In Defense of Batfleck

By  · Published on August 26th, 2013

Batfleck

Try to picture this: it’s ten years from now, and Ben Affleck has shaken off the hatred he earned for signing up to play a superhero by carefully choosing his acting and directing projects. In a rebound of public opinion, he’s delivered several trenchant performances – fulfilling the potential he showed back in the 90s – and crafted several prestigious films that prove his salt as a storyteller.

With that, welcome to 2013, Daredevil haters. It’s good to have you here.

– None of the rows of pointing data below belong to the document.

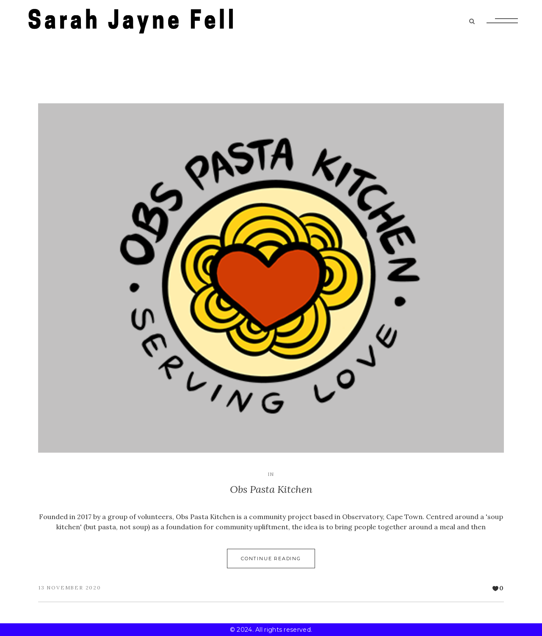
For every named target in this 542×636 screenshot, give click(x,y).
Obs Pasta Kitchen (271, 489)
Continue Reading (271, 558)
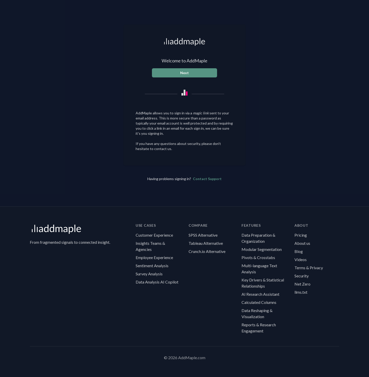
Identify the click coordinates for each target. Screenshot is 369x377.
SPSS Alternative (203, 235)
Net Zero (302, 283)
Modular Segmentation (262, 249)
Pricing (300, 235)
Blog (298, 251)
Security (301, 275)
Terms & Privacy (308, 267)
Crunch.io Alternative (207, 251)
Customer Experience (154, 235)
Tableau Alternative (206, 243)
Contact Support (207, 179)
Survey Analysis (149, 273)
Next (184, 73)
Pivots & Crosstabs (258, 257)
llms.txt (300, 292)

Hopefully everyone’s taken a breath since Affleck was announced as Bruce Wayne for Batman vs Superman because the kind of exasperation it caused was troubling. It was also hilarious. Exhibit A is the petition to Warners to pull the actor from the role:

“His acting skill is not even close to being believable as Bruce Wayne and he won’t do the role justice. He’s not intimidating enough for the role of Batman. Batman is someone that strikes fear in the hearts of men. His portrayal of Daredevil was atrocious and he’s not remotely close to an action star or a superhero. Please find someone else and deliver to the fans what they want.”

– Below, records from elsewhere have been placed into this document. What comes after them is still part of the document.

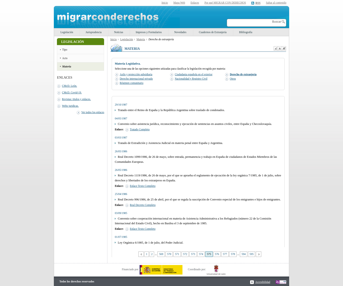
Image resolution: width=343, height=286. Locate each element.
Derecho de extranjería (243, 74)
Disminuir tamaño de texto (276, 48)
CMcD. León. (69, 85)
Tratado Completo (140, 129)
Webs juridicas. (70, 105)
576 (217, 254)
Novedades (180, 32)
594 (244, 254)
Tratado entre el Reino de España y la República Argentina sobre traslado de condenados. (171, 110)
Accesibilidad (262, 282)
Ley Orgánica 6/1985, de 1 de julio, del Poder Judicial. (150, 242)
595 (252, 254)
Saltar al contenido (276, 2)
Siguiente (258, 254)
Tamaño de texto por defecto (280, 48)
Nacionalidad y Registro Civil (191, 78)
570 (169, 254)
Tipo (64, 49)
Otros (233, 78)
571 (177, 254)
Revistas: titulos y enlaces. (76, 99)
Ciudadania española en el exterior (193, 74)
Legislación (67, 32)
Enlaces (195, 2)
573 (193, 254)
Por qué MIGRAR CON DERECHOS (225, 2)
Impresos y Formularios (149, 32)
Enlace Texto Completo (143, 185)
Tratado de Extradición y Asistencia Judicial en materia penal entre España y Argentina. (170, 143)
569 (161, 254)
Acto (64, 58)
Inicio (164, 2)
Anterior (141, 254)
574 (201, 254)
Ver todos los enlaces (92, 112)
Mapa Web (179, 2)
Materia (66, 66)
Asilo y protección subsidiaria (136, 74)
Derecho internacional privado (136, 78)
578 (233, 254)
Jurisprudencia (94, 32)
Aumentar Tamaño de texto (284, 48)
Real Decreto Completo (143, 205)
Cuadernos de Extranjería (213, 32)
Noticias (118, 32)
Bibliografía (245, 32)
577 (225, 254)
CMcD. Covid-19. (72, 92)
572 (185, 254)
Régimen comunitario (131, 83)
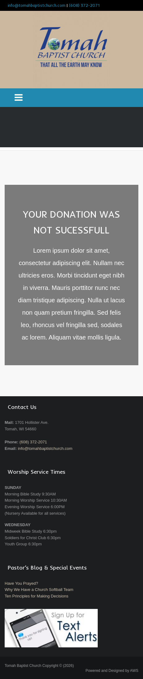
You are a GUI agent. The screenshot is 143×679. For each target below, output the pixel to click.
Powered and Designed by (112, 670)
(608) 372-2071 (84, 5)
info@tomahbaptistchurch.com (45, 448)
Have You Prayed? (21, 583)
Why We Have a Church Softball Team (39, 589)
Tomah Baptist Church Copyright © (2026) (39, 665)
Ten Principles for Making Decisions (36, 596)
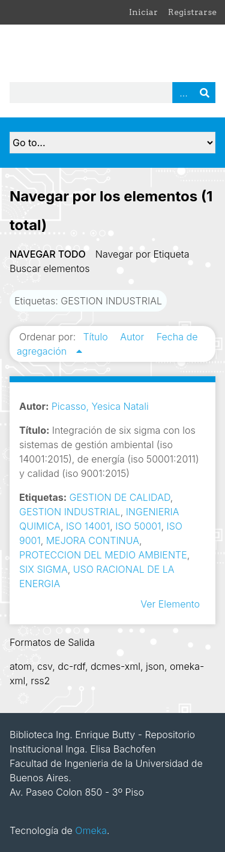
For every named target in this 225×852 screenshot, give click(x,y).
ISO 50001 (138, 526)
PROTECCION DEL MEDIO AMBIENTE (103, 555)
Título (96, 337)
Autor (133, 337)
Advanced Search (183, 92)
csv (44, 666)
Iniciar (143, 12)
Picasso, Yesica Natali (100, 406)
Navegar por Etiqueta (142, 254)
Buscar (204, 92)
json (155, 666)
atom (21, 666)
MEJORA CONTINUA (92, 540)
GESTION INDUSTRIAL (70, 512)
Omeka (91, 830)
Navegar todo (48, 254)
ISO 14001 (88, 526)
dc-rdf (71, 666)
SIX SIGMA (43, 569)
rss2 (40, 681)
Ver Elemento (170, 604)
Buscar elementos (50, 268)
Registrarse (192, 12)
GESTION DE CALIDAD (120, 497)
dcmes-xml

Forgetting that this is posted alongside appeals to combat corrective rape and review Stand Your Ground laws, the 68,000 signatures on it (and the dozens of other pointless petitions) prove that it’s hilariously serious.

Now, I get it. Daredevil was a terrible movie, but if that’s your only ammo for not wanting Affleck in the cape and cowl, then your argument isn’t worth listening to. Particularly because:

  1. There’s a reason you can’t name the director of Daredevil without looking it up; and
  2. It was made in a very different era of comic book adaptations…
  3. By Fox.

Pointing solely to it is the worst kind of Hollywood Math, and it’s scary to see fans doing it. Limited in its scope, it represents skin-deep thinking that stifles creative choices. The situational irony abounds here, but noting that two things have similarities is the first step in consideration, not the last. Simply put, “Affleck was bad as Daredevil so Affleck will be bad as Batman” doesn’t come close to computing because it leaves out another hundred variables.

And in a bit of double irony, large numbers of people tearing their hair out over how safe a choice he is have proven that Affleck actually is a gamble. Not that his track record for pulling in large box office numbers is all that steady in the first place. He’s a bona fide movie star, but what that means has changed drastically in the last decade as franchises have taken their place on posters instead of names in large fonts.

Thankfully, several publications have posted up reminders of misguided fan reactions to casting choices like Michael Keaton as Bats and Heath Ledger as The Joker (and appeals to what critics said about Affleck as Superman). They’ve all been good rabies shots, but pointing out outrage that’s been proven wrong doesn’t calm the specific nerve that Affleck has touched. Luckily there are at least four things that do.

One, his performance in Boiler Room.

Is Jim Young like Bruce Wayne? Not at all (the image of Batman leading a Hitler youth rally is a fun one), but the actor who nailed down this monologue is at least worthy of the benefit of the doubt when it comes to intensity and screen presence even without considering ten years of maturation.

On that note, I love that we’ve all elevated Batman to Hamlet (because what is Bruce Wayne if not a man who has chosen a truly unstable version of “To Be”?), but it’s disconcerting when hating on an actor leads us to question whether a two-time Oscar winner can hang artistically with Zack Snyder. It’s also a little funny that we’ve shifted from great concern over the “spirit of the material” to decrying a comic book fan for playing Batman. Almost as funny as how the career Affleck built to escape playing a superhero has led him right back to playing a superhero.

Numbers two, three and four on the list of arguments are The Company Men, The Town and Argo. All three are examples of Affleck playing intelligent men in difficult positions. All three are solidly engaging performances that speak to a dark, contemplative streak of drama. He’s not the brooding method actor that Bale was, which means that we won’t get the growling swear-to-me! kind of Dark Knight, but my guess is that he’ll end up somewhere between Bale and Keaton on the spectrum. Nowhere near Clooney as Clooney as Batman or Kilmer as The Saint as wine salesman as Batman.

For some, all of this boils down to helicopter parenting a fictional character. If you’ve seen Affleck’s recent work and have doubts about his capability in this particular role (or broadly), then nothing is likely to change your mind. If you’re like me and think Affleck can bring something interesting to a character who’s been portrayed seven times already, then all you have to do is wait with crossed fingers.

But if all you can think about is Daredevil, you owe it to yourself to watch some movies and catch up to how a lot of people already feel about Affleck’s level of talent. You’ve got two years, so start queuing. And on the million-to-one shot that the petitions work, Idris Elba for Batman.